Just FYI, just saw Amazon has the Mini Vox on sale for $149.99, $30 off. I don't know for how long, it doesn't say.


----------



## Sparky19053 (Jul 7, 2015)

six hours after TivoJD post and its still $149.99 on Amazon, strangle it does not show this as a sale price. It simple list the price as $149.99 but does not show it as markdown. I wonder (as suggested above) if Tivo dropped the price in preparation for a new product roll out.


----------



## Mikeguy (Jul 28, 2005)

Sparky19053 said:


> six hours after TivoJD post and its still $149.99 on Amazon, strangle it does not show this as a sale price. It simple list the price as $149.99 but does not show it as markdown. I wonder (as suggested above) if Tivo dropped the price in preparation for a new product roll out.


The price went to $150 during the holiday season last year as well.


----------



## dmk1974 (Mar 7, 2002)

Mikeguy said:


> The price went to $150 during the holiday season last year as well.


Actually, last year at Best Buy they had the Mini Vox for $129.99. That's when I bought my 2.


----------



## Mikeguy (Jul 28, 2005)

dmk1974 said:


> Actually, last year at Best Buy they had the Mini Vox for $129.99. That's when I bought my 2.


Yep--I had mentioned that on the prior page, a great deal! I don't recall Amazon having matched that BB BF $130 special deal price--it stuck to $150 as the holiday season special sale price, which BB did as well, IIRC, after the BF special.


----------



## Noelmel (Nov 6, 2014)

tarheelblue32 said:


> The original Mini came out in 2013 with the Premiere remote. Then the updated Mini came out in 2015 with the Roamio remote. Then the Mini Vox came out in 2017 with the Bolt Vox remote. I assume that eventually the Edge will come with the Lux remote and that an updated Mini Vox will come out sometime within the next year to match the Edge's Dolby Vision and Atmos capabilities and Lux remote.

[Dataset records]
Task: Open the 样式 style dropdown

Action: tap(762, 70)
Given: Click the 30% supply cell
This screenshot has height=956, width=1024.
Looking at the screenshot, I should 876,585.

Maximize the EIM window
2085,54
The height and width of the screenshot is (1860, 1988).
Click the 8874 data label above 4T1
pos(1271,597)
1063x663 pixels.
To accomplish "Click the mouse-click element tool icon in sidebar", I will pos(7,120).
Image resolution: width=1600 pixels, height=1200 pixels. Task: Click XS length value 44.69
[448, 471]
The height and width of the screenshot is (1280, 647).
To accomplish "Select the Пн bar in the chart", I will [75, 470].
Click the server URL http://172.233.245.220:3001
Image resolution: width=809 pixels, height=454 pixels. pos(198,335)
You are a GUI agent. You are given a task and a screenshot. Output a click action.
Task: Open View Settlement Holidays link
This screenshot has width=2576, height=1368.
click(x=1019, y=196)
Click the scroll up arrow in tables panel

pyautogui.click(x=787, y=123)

[Exercise details]
Decide whether each statement agrees with the Mini Vox thread, answering yes or no and quoting the words that settle it: (a) Amazon's $149.99 listing did not show the price as a markdown; (b) Best Buy had the Mini Vox for $129.99 last year; (c) the Mini Vox came out in 2015. This data comes from a separate source.

[Answer to this exercise]
(a) Yes: "does not show it as markdown"
(b) Yes: "last year at Best Buy they had the Mini Vox for $129.99"
(c) No: "Then the Mini Vox came out in 2017 with the Bolt Vox remote."